Il avait adopté cette borie, cabane de pierre sèche, caractéristique du Lubéron. Il l’avait aperçue lors d’une de ces marches dans la région, tapie, presque invisible, se fondant dans le paysage environnant.

Il avait aimé cette discrétion et venait à sa rencontre tous les jours, accompagné de son accordéon. Il restait là, de longues heures, sans rien faire, laissant son esprit vagabonder.

Peu à peu, il avait oublié son voyage. Sa moto se recouvrait lentement de poussière à l'intérieur de la grange attenante au gîte dans lequel il s’était posé, mais il n’allait même plus la voir. Plus d’inquiétude, d’énervement, de question existentielle, il était là, tout simplement.

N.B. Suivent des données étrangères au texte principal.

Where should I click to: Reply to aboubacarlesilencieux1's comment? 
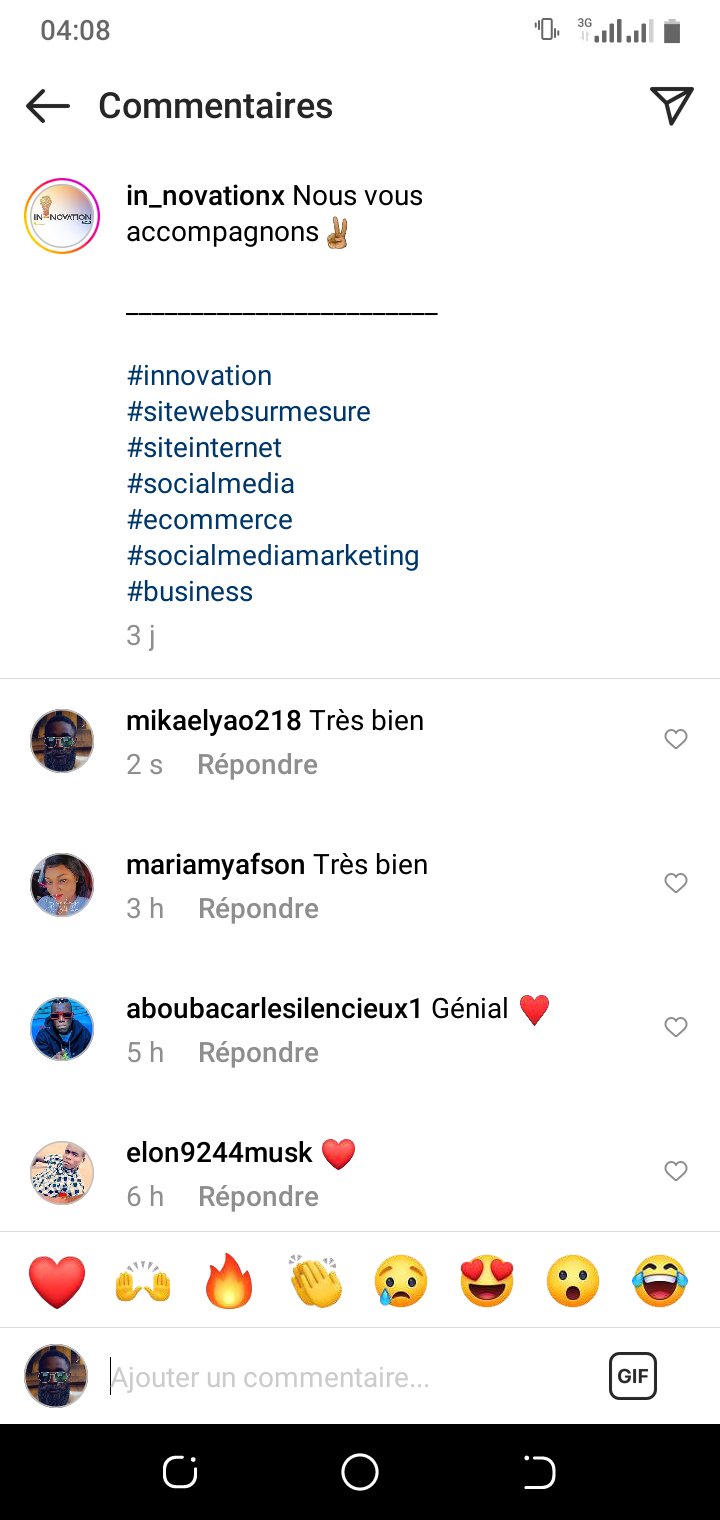click(x=258, y=1053)
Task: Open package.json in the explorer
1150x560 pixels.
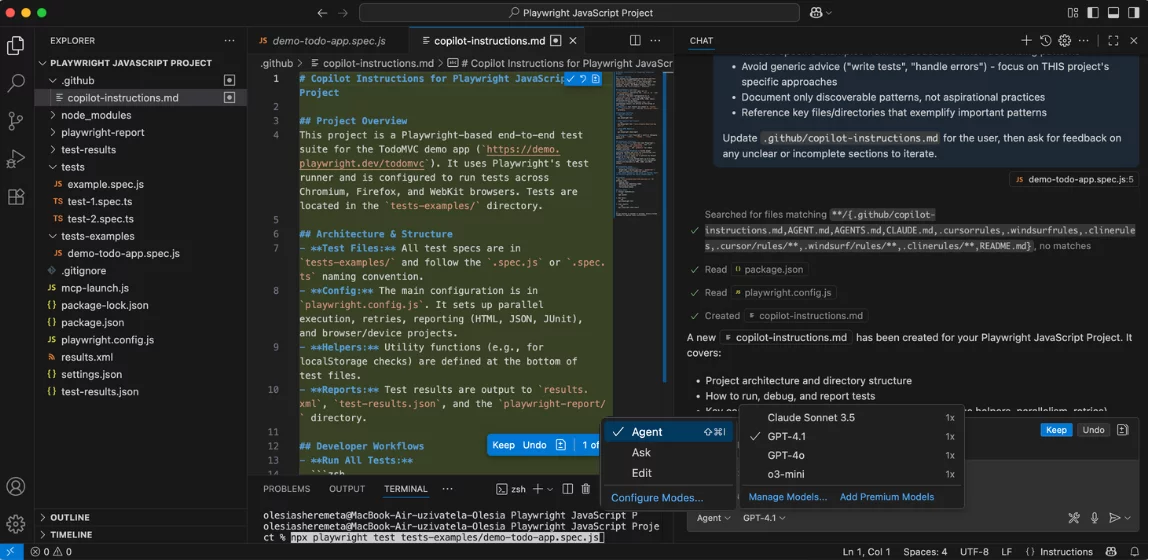Action: coord(92,323)
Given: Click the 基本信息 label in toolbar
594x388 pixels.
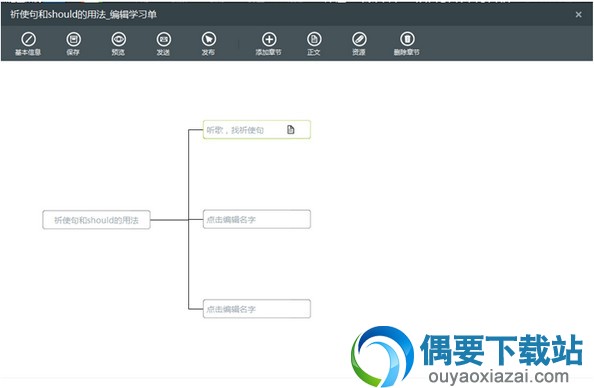Looking at the screenshot, I should 28,52.
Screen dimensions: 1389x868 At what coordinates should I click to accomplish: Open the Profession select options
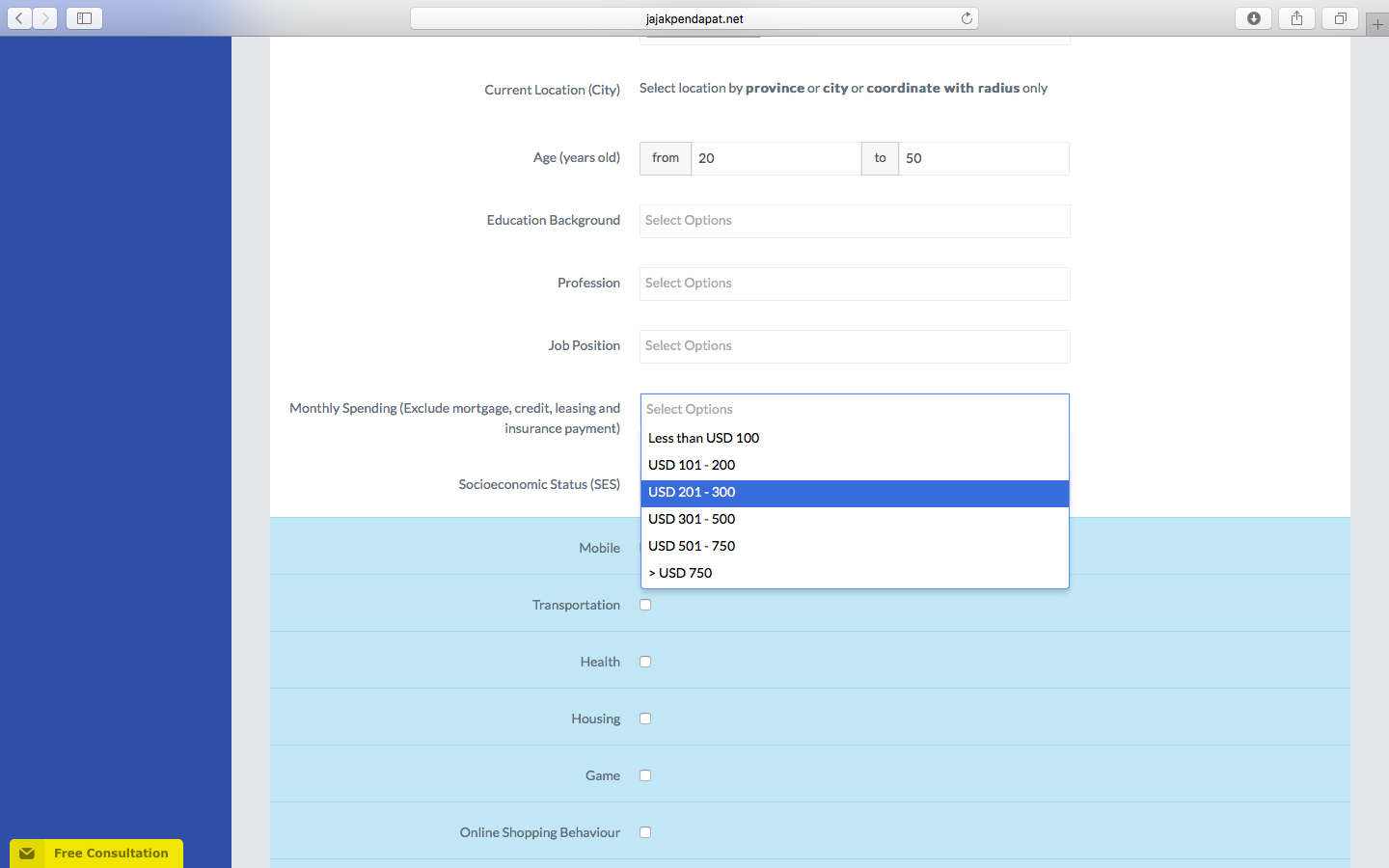854,284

Le temps s’était arrêté. Ce jour là, il regagnait le gîte sur le sentier escarpé . Il marchait d’un bon pas pour se réchauffer; en effet, un mistral glacial s’était levé.

Au loin, il ne vit d’abord qu’une tache rouge qui bougeait, puis, en se rapprochant, il reconnut une silhouette ; la personne était courbée, luttant contre la violence du vent. Chris se surprit à ralentir le pas, instinctivement. Comme un refus de rencontrer cette personne dans ce coin désert. Il réussit à se faire violence et reprit son rythme normal ; il s’en voulait de ce repli sur lui-même qu’il avait instauré dans sa vie, depuis son arrivée dans ce mas perdu du Lubéron.

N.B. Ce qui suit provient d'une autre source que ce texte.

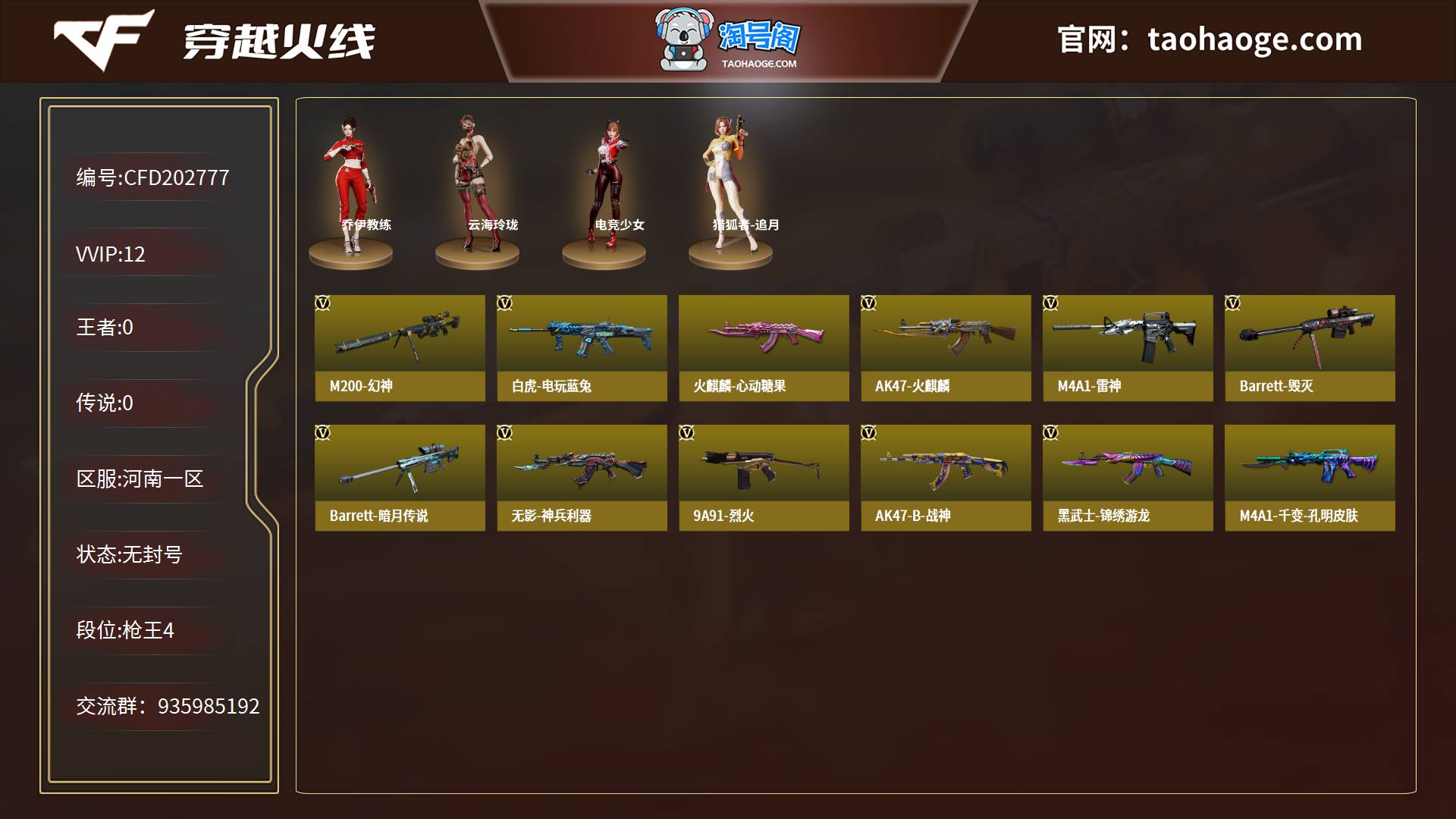Open the 白虎-电玩蓝兔 weapon card
1456x819 pixels.
(582, 348)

Deux semaines qu’il vivait comme un ermite, ne voyant le couple qui tenait le gîte qu’aux heures des repas, limitant ses discussions à des sujets vagues, comme s’il voulait se protéger. Ses hôtes avaient vite compris à qui ils avaient affaire et respectaient cette règle du jeu qu’il avait imposée.

Même s’ils restaient discrets, ils s’étonnaient de la présence de ce motard qui, chaque jour, retardait son départ, passait ses journées avec son accordéon dans la nature, n’éprouvait pas le besoin de téléphoner, d’écrire. Ils avaient vite remarqué cette pointe de vague à l’âme dans son regard, le soir, souvent, après le repas quand, après avoir échangé quelques banalités, il montait se coucher dans sa petite chambre mansardée, sous les toits.

Plus que quelques mètres et il aurait rattrapé la silhouette devant lui, féminine, il n’avait plus de doute sur le sujet. Il hésita encore un peu, puis se décida à forcer l’allure pour la dépasser.

Arrivé à sa hauteur, il la vit sursauter ; avec le bruit du vent, elle ne l´avait pas entendu venir. Il s´excusa, trébucha sur une pierre, confus, comme un gamin venant de commettre une bêtise. Elle le regarda avec ses yeux d´un vert profond et engagea la conversation.